A word of caution to striking fast food workers

You can be replaced:

McDonalds recently went on a hiring binge in the U.S., adding 62,000 employees to its roster. The hiring picture doesn’t look quite so rosy for Europe, where the fast food chain is drafting 7,000 touch-screen kiosks to handle cashiering duties.

The move is designed to boost efficiency and make ordering more convenient for customers. In an interview with the Financial Times, McDonald’s Europe President Steve Easterbrook notes that the new system will also open up a goldmine of data.

Automation becomes more and more of an option as our technology advances continue to expand exponentially.  And automation usually is used to replace low-end, low-skilled workers – like those in fast food restaurants.  That’s an unfortunate truth.  Automation becomes a viable option when the job it would replace becomes too expensive to the employer when using traditional means.  That is, a worker.  If the worker can be replaced at a reasonable cost with a machine or system that is reliable and in the end makes that operation more efficient and profitable, chances are the employer will take that option.

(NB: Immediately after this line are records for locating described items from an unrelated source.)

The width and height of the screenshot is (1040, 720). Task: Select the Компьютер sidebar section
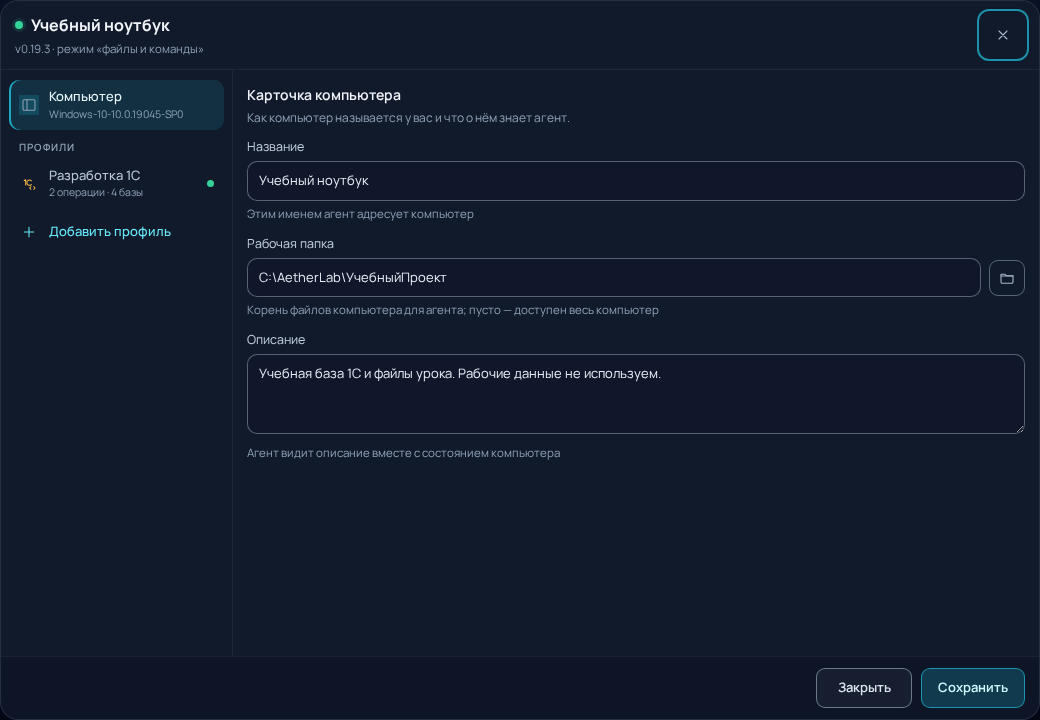pos(117,105)
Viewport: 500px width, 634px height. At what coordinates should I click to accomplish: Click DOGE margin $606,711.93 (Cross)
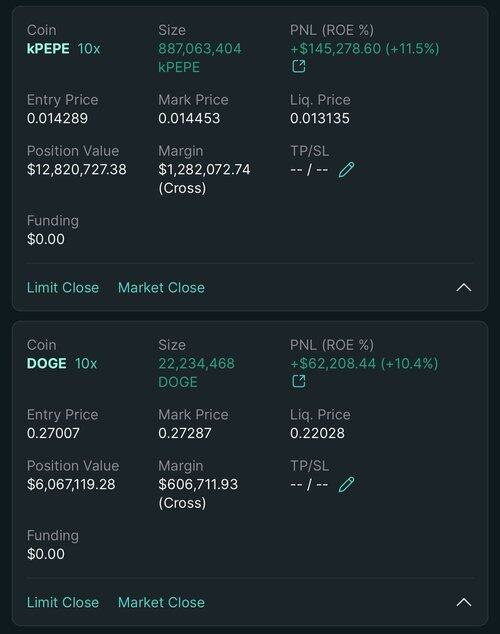pyautogui.click(x=198, y=493)
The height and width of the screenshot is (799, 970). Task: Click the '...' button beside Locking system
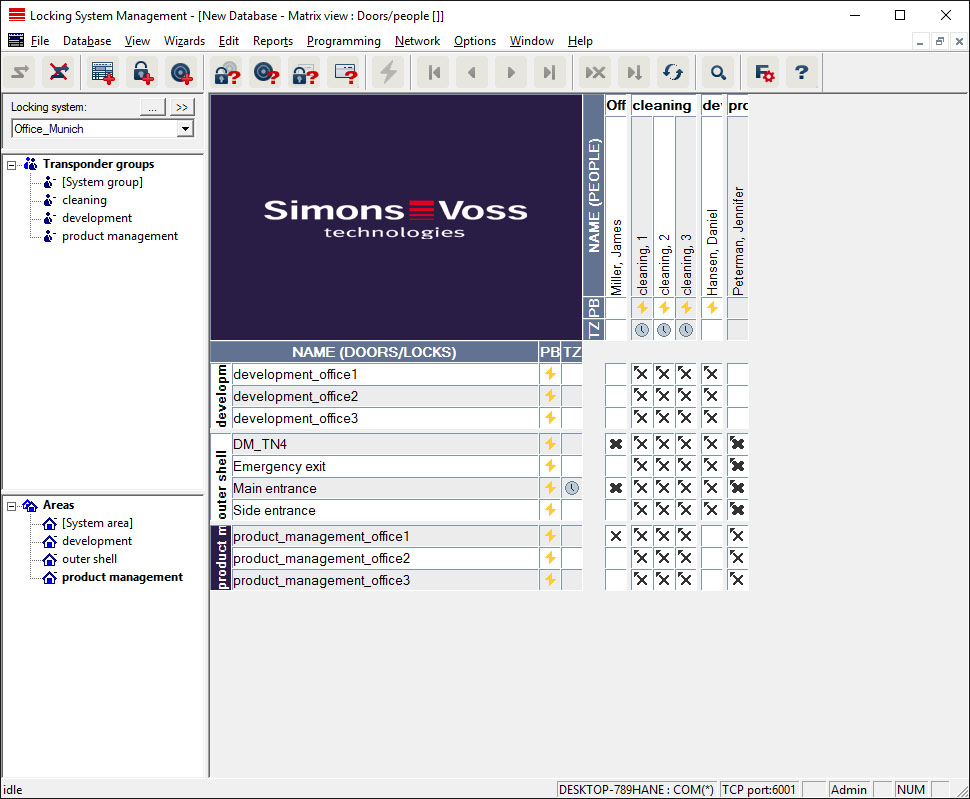pos(152,107)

$15 an hour certainly pushes any number of fast food jobs into that range.    The McDonald’s kiosks are simply a fast food version of ATMs.  The list of what they don’t require is quite extensive.  They don’t require scheduling, benefits, sick days, or even pay.  They’re efficient, consistent, and while they might break down occasionally, they’ll never demand a vacation or time off.  Oh, and no ObamaCare costs.